- [EXERCISE BRIEF]: Only the pictures should be dropped; every line of the data must come back exactly as written.

▶

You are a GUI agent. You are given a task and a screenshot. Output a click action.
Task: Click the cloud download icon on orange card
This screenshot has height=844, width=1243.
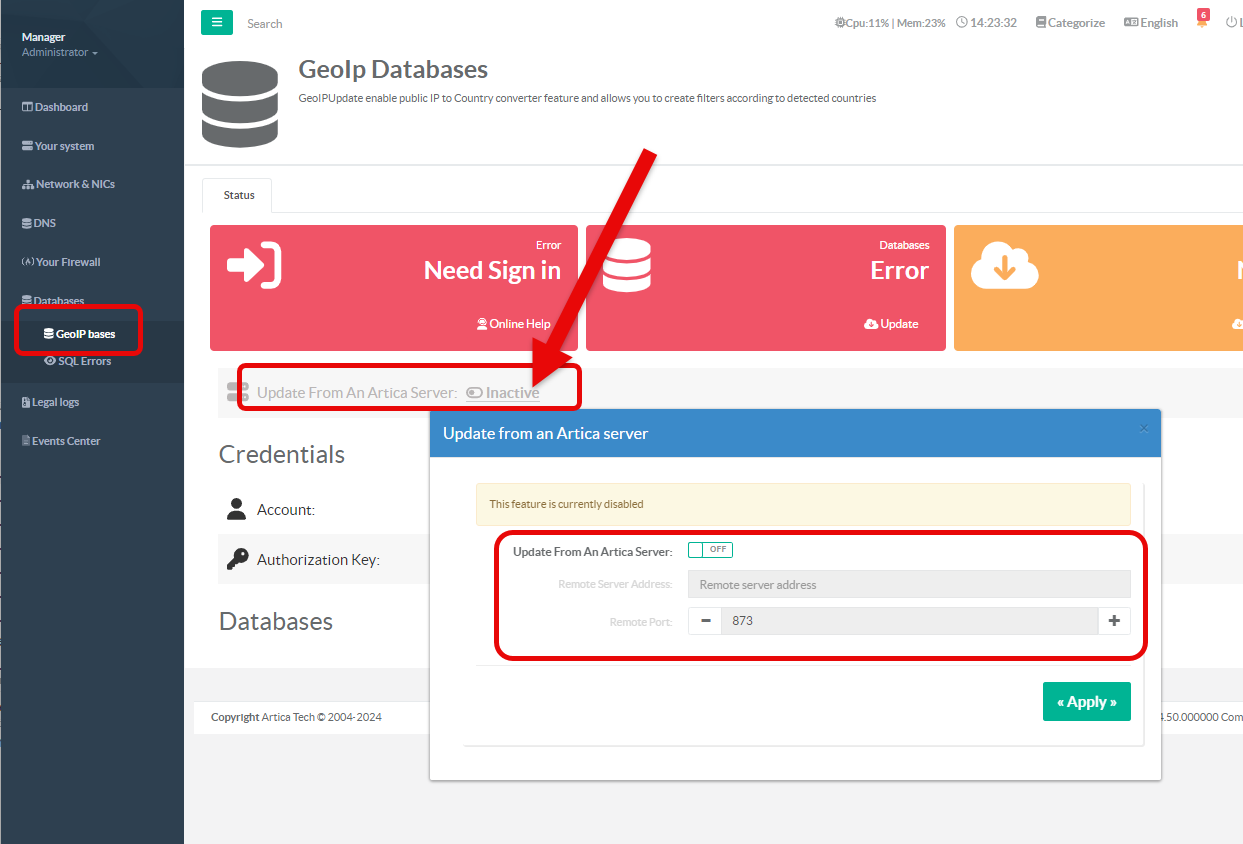[1005, 267]
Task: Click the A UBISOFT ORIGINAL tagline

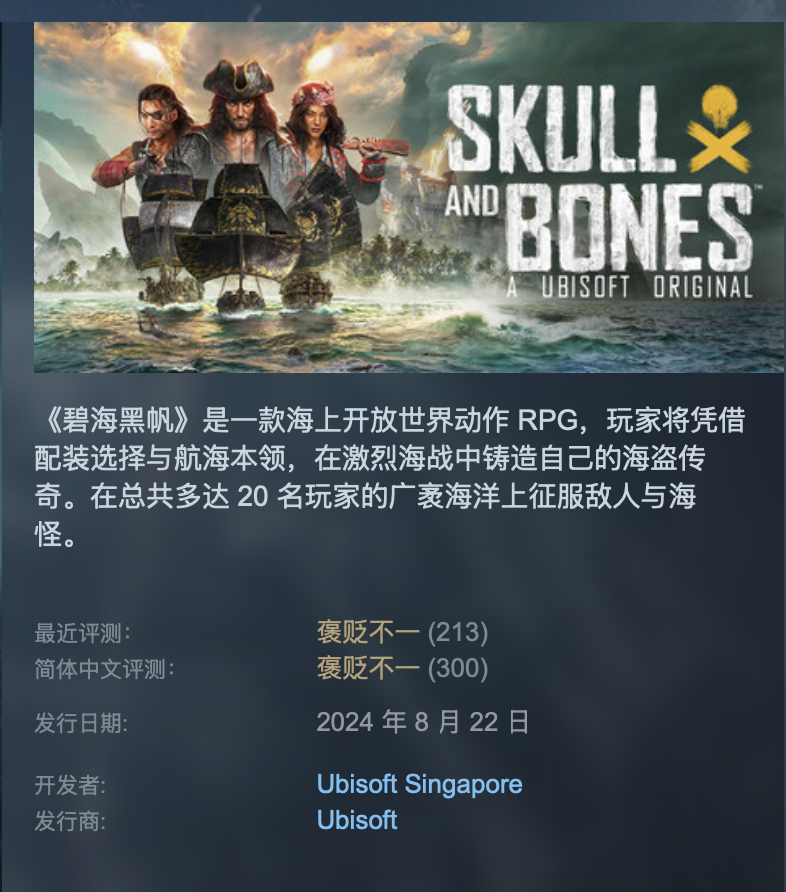Action: tap(630, 286)
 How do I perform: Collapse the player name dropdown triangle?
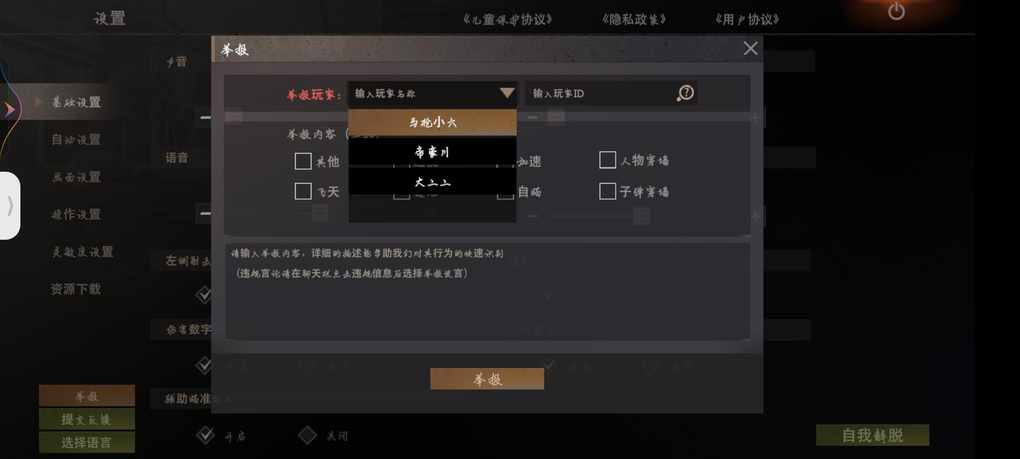507,94
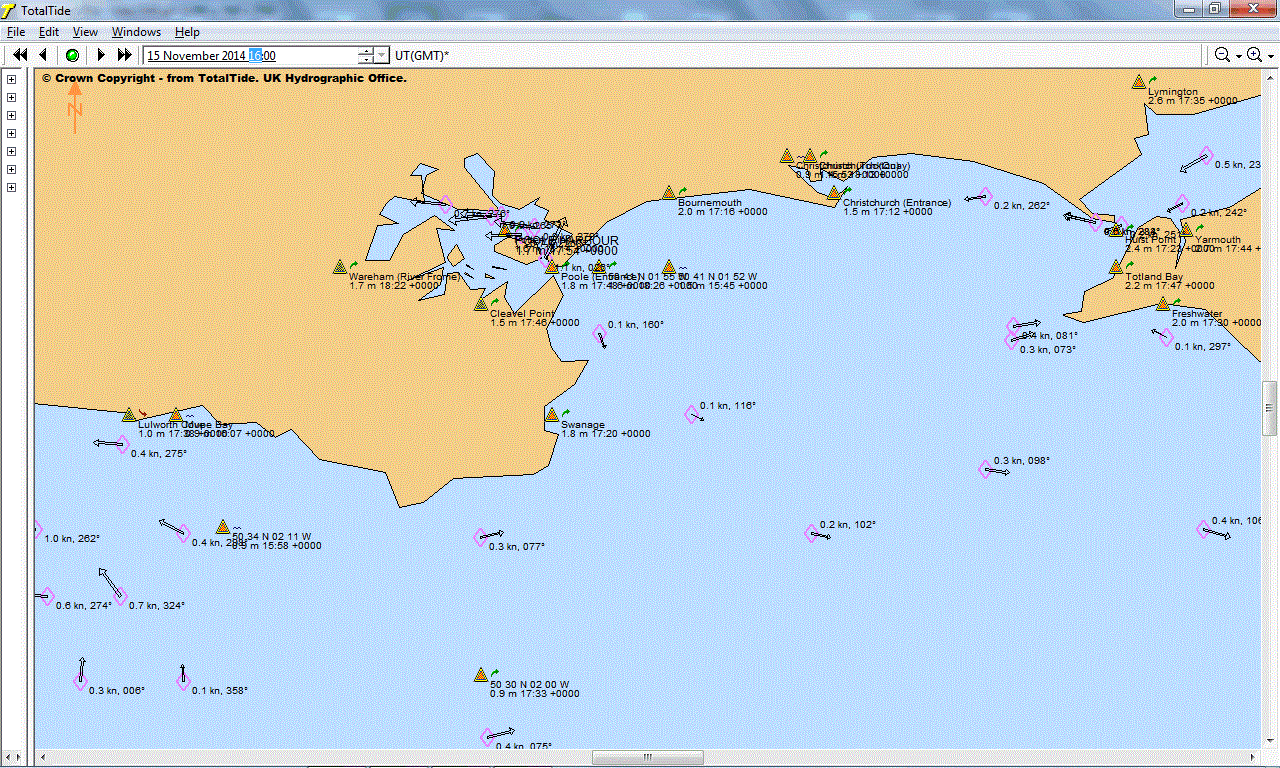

◀

- [OUTPUT BELOW]:
You are a GUI agent. You are given a task and a screenshot. Output a click action.
Task: Click the cloud download icon on orange card
This screenshot has height=844, width=1243.
[1005, 267]
Task: Click the A UBISOFT ORIGINAL tagline

Action: tap(630, 286)
 How do I perform: Collapse the player name dropdown triangle?
507,94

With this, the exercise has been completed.